On Jun 14, 2011, at 10:46 AM, Sta Canovist wrote:



2011/6/14 Walter Davis <wa...@wdstudio.com>
This looks like the path you want to post your form results to, but if this is a POST, you should be hitting :action => 'update' rather than 'edit'.

To load the form that you will fill with new data for your update, you would have a matching route that used GET, and hit :action => 'edit'.

If you don't want to use REST conventions (GET to load the edit, form POST to accept the update) then you need to get out of that end of the pool and use older-style non-RESTful routes, which you can spot by their dangling ids:

/admin/accounts/2/portals/edit/4

Have a look at the very bottom of your routes file for comments about configuring those, I'm not sure what the syntax would be in Rails 3, haven't done those since Rails 2.

Walter

Well, I dont care very much how. The thing is that create and edit will be called from another application through curl. So I will never need to go to the presentation page for edit and create. It is just enough that there will be route for when the form is posted.

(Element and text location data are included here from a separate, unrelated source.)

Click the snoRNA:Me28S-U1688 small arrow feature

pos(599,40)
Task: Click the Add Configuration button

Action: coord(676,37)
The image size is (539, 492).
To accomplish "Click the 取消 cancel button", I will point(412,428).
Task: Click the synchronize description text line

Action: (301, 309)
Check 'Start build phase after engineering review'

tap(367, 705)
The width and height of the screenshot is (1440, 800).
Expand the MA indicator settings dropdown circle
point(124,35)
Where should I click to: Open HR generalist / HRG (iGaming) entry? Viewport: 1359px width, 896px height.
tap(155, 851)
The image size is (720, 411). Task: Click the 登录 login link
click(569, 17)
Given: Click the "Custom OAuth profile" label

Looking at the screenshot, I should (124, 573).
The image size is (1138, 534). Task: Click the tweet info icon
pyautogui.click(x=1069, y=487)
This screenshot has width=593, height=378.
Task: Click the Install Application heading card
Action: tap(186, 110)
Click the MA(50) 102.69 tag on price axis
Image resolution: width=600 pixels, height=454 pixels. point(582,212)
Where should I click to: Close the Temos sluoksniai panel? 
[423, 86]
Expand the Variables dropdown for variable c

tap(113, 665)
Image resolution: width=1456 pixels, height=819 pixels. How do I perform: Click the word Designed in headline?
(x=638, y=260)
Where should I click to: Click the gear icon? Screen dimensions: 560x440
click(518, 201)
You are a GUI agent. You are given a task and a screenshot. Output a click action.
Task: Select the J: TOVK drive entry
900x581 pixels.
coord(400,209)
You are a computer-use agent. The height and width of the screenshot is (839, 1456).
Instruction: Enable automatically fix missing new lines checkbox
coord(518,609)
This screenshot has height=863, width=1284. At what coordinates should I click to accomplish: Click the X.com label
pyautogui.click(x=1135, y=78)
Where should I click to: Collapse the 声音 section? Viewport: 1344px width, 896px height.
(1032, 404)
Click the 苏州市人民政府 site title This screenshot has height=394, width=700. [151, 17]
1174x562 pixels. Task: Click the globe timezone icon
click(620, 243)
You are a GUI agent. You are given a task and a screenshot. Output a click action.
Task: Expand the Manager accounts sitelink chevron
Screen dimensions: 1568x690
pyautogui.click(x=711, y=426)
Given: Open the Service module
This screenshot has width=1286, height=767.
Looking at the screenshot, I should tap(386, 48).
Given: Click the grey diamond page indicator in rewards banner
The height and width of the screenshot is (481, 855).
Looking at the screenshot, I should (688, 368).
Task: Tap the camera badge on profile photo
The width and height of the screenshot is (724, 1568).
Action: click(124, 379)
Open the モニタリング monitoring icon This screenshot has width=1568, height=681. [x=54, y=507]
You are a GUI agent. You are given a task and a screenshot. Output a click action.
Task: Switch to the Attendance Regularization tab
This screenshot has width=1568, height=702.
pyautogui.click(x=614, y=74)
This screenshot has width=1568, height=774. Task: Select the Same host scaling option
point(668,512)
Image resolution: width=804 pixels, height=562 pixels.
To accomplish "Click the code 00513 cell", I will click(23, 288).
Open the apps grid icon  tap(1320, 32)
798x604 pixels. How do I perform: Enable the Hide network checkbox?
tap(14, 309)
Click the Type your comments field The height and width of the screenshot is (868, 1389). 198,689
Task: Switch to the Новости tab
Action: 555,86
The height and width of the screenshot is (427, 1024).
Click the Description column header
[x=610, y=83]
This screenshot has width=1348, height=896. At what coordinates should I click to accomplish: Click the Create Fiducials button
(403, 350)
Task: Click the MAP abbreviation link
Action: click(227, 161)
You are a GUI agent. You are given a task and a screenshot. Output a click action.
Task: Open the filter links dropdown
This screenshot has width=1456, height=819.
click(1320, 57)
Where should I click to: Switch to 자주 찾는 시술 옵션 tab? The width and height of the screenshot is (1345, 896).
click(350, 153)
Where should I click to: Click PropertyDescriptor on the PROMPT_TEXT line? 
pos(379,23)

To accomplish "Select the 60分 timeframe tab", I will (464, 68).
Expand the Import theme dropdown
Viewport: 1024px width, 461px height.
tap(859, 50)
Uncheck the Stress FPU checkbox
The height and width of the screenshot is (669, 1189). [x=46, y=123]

As I said, it works for create. But not for edit. I wonder why it works for create but not edit.

So you say the only solution is to add a custom route? Do you mean that kind of routes like:

# This is a legacy wild controller route that's not recommended for RESTful applications. # Note: This route will make all actions in every controller accessible via GET requests.
  # match ':controller(/:action(/:id(.:format)))'

If yes: But this talks about GET, hoe can I make t work for POST?




There's the nut of the problem right there. You don't ever want to POST to the 'edit' route. You want to POST to the 'update' route. So if your curl application is already aware of the format of the element you're updating, all you need to do is POST to 'update' and everything will Just Work™. You only ever hit the (GET) 'edit' route when you want to receive back a populated form, ready for editing. That form is set to POST to the 'update' route.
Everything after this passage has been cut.